The equation E=mc^2 is a special case of Einstein's theory of relativity, specifically the theory of special relativity. In this theory, c represents the speed of light in a vacuum, which is an absolute constant in our universe. The value of c is approximately 299,792,458 meters per second.
The equation itself relates energy (E) to mass (m) and the speed of light (c). It states that the energy of an object with mass is equal to its mass multiplied by the square of the speed of light. This equation shows that mass and energy are interchangeable, and the conversion factor is the square of the speed of light.

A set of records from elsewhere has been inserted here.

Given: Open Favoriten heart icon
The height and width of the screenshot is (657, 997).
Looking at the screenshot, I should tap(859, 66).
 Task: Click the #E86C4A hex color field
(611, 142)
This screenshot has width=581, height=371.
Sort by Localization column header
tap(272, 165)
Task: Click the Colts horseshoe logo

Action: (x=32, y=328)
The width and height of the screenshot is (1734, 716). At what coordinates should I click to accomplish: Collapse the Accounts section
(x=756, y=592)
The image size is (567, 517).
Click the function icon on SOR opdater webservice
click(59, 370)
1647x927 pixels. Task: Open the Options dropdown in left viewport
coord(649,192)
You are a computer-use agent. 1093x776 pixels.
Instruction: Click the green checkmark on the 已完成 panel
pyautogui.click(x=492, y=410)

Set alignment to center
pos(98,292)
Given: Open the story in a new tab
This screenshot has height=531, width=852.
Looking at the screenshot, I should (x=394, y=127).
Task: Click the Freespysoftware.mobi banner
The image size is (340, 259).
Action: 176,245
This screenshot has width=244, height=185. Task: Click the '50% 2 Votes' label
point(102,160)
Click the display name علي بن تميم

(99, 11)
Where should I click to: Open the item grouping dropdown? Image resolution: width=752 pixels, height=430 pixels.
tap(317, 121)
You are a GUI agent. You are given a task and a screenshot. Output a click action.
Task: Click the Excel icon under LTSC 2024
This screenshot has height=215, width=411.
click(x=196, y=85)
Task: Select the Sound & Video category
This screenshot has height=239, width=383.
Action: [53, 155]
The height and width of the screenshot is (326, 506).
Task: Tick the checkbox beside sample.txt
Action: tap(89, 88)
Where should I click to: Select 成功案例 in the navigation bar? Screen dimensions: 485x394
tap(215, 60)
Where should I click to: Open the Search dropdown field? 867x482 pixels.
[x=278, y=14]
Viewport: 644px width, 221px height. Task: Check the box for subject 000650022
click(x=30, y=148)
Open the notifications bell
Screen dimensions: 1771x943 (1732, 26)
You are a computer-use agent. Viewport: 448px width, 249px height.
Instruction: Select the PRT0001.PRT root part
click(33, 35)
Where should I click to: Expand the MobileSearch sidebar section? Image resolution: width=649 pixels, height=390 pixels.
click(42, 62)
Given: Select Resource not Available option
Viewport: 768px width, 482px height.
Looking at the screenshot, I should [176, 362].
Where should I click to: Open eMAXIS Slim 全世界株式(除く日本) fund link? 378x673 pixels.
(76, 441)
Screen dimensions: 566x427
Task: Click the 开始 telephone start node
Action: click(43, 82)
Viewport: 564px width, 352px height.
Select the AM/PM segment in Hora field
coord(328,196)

Now, it's important to note that the equation E=mc^2 does not imply that time stops when an object reaches the speed of light. In fact, according to the theory of special relativity, as an object approaches the speed of light, its energy and momentum increase without bound, but it never actually reaches or exceeds the speed of light. Time dilation effects occur as an object's velocity approaches the speed of light, but time does not stop.
The equation E=mc^2 holds true in any frame of reference, including those moving relative to each other. However, the values of energy and momentum may appear different to observers in different frames of reference due to the effects of relative motion and time dilation. This is a fundamental aspect of the theory of special relativity, which takes into account the fact that the laws of physics should be the same for all observers, regardless of their relative motion.
In summary, the use of the speed of light (c) in the equation E=mc^2 is necessary because it is a fundamental constant of nature, and it represents the maximum speed that anything can travel in our universe. The equation is valid in all frames of reference, and it describes the relationship between energy, mass, and the speed of light.